Southern Baptist Convention 2021 Meeting

KMK

Administrator
Staff member

Ben Zartman

Puritan Board Sophomore
For what it is worth, Dr. Renihan argues that the phrase "hold communion together" was a technical phrase for 'formal' associations. You can read about it in this Founders Ministries article by Tom Hicks: https://founders.org/2021/04/29/associations-among-baptist-churches/
Thanks for posting that. While I disagree wholeheartedly with both Hicks' and Renihan's conclusions regarding the intent of the LBCF here, I can see where they're coming from.
 

Pilgrim

Puritanboard Commissioner
It will probably just split. That will be that.
That won't happen unless maybe conservatives totally lose control of the seminaries even moreso than happened with neo-orthodoxy in the 60s. There is little reason to leave formally for those who have been more or less content until recently. What will happen is a reduction and redirection of giving away from more controversial agencies like NAMB and the ERLC. Ironically, it is the "progressives" (not a totally accurate term) who pushed for changes several years ago to make that kind of designated giving possible and still be deemed in friendly cooperation with the convention.

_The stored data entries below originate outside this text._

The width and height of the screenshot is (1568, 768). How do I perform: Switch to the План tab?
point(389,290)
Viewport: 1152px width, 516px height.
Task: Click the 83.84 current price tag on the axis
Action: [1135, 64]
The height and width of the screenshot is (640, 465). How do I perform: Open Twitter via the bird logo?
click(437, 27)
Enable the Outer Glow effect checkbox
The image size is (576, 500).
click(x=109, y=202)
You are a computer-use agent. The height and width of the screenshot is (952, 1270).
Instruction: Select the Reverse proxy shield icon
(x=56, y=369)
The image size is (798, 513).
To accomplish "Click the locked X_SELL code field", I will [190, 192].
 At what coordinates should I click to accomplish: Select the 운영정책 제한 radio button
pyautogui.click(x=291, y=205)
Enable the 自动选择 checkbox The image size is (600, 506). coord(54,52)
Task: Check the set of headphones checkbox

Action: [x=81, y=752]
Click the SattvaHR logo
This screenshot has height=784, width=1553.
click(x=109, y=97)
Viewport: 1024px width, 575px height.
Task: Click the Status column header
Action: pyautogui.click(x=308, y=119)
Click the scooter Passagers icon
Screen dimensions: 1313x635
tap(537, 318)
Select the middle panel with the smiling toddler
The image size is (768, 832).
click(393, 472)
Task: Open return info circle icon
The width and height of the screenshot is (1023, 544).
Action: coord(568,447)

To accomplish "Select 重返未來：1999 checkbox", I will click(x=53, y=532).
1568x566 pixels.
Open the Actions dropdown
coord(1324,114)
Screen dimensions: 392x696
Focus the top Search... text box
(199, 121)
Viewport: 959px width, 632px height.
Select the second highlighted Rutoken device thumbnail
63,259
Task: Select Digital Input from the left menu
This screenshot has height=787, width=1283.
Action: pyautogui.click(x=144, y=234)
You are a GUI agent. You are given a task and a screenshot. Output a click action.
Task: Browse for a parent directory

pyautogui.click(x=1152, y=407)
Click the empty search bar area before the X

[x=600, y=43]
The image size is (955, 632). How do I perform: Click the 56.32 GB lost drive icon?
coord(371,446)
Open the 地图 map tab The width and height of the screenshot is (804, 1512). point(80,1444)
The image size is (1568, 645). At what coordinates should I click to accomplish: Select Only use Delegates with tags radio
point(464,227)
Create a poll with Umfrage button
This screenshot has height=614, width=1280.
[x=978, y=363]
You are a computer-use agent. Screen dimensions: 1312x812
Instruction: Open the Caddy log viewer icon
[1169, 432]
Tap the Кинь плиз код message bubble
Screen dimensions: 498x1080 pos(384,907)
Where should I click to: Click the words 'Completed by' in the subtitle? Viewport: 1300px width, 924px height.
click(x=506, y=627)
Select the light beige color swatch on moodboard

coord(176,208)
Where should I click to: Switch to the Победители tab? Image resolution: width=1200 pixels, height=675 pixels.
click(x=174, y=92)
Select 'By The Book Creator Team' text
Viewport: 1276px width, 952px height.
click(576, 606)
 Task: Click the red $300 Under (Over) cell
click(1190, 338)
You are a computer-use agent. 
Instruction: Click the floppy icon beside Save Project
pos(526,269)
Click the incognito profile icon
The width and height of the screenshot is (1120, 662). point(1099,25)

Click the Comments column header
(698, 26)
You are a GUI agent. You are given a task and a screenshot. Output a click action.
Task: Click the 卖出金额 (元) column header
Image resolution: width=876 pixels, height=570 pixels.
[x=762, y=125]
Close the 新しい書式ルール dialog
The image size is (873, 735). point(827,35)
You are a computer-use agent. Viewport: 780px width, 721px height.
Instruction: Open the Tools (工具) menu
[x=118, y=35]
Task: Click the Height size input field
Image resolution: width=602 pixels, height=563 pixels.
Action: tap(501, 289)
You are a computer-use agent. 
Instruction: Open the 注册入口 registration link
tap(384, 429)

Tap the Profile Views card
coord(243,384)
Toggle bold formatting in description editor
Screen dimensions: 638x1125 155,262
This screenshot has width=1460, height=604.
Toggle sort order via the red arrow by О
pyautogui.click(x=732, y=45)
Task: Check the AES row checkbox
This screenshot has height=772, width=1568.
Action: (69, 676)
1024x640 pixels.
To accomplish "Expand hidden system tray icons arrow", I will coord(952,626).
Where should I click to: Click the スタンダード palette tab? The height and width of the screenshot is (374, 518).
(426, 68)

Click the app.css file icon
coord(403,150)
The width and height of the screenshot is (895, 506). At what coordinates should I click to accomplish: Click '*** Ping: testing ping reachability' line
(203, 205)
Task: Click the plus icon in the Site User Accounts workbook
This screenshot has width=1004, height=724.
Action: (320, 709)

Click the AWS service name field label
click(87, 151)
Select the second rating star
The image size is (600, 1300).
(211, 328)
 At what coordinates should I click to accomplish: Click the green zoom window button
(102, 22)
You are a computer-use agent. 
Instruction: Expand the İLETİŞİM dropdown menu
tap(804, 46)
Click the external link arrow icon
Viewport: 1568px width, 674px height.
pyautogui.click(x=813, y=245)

A good many Calvinistic churches are only in it for the seminary discount and maybe also the IMB. There aren't a whole lot of other choices for Baptist (or even baptistic) seminaries. They may leave if enough people demand that they do so, however. Denominational loyalty isn't what it was when the Conservative Resurgence got under way over 40 years ago.

It is more likely that some of the more "woke" elements would leave. An unknown number would have if Stone would have won. Some of the members of many of those churches don't even know that they are SBC to begin with. So the leadership doesn't have to fight against a strong denominational identity the way others would.

Something else that should be noted is what happened with Dr. Mohler. Him losing and especially not even getting into the runoff is a remarkable repudiation. A few years ago, he may well have won by acclimation. Evidently, those with strong feelings on the controversial issues did not think he was the man of the hour. He may have lost control of things to some extent, depending on how conspiratorial one is with regard to some of the more radical things coming out of SBTS and one's ideas about what he really believes. This is driven by the fact that most of the "woke" and SJW crowd have been closely associated with him at one point or another. Founders and others lay considerable blame at his feet.
 

Broadus

Puritan Board Freshman
That won't happen unless maybe conservatives totally lose control of the seminaries even moreso than happened with neo-orthodoxy in the 60s. There is little reason to leave formally for those who have been more or less content until recently. What will happen is a reduction and redirection of giving away from more controversial agencies like NAMB and the ERLC. Ironically, it is the "progressives" (not a totally accurate term) who pushed for changes several years ago to make that kind of designated giving possible and still be deemed in friendly cooperation with the convention.

A good many Calvinistic churches are only in it for the seminary discount and maybe also the IMB. There aren't a whole lot of other choices for Baptist (or even baptistic) seminaries. They may leave if enough people demand that they do so, however. Denominational loyalty isn't what it was when the Conservative Resurgence got under way over 40 years ago.

It is more likely that some of the more "woke" elements would leave. An unknown number would have if Stone would have won. Some of the members of many of those churches don't even know that they are SBC to begin with. So the leadership doesn't have to fight against a strong denominational identity the way others would.

Something else that should be noted is what happened with Dr. Mohler. Him losing and especially not even getting into the runoff is a remarkable repudiation. A few years ago, he may well have won by acclimation. Evidently, those with strong feelings on the controversial issues did not think he was the man of the hour. He may have lost control of things to some extent, depending on how conspiratorial one is with regard to some of the more radical things coming out of SBTS and one's ideas about what he really believes. This is driven by the fact that most of the "woke" and SJW crowd have been closely associated with him at one point or another. Founders and others lay considerable blame at his feet.
Well put. I substantially agree with your perspective.

One of the increasingly pervasive changes in SBC churches is an emotion-focused, “stage-centric” worship experience (or performance), which was on full display at the annual SBC. The song leader and “worship team,” from what l learned, were from Greear’s church. Pragmatic pastors and other church leaders in attendance take what they see as successful and try to make that happen at home.

However poorly replicated back home, compared with the “pros” they saw performing at this convention or that conference, such services do attract emotionally-driven persons. It also seems to drive others seeking God-centered corporate worship elsewhere, though they are much fewer in number.

Another curious trend, it seems to me, is preaching that follows an expository, passage-by-passage type of preaching with “me-centric,” felt-needs application. Again, as far as attendance goes, it can be quite successful, as the churches of both the present and most recent SBC presidents reveal. Because it’s verse by verse preaching, it is lauded as biblical. The hermeneutics and application, however, leave a lot to be desired.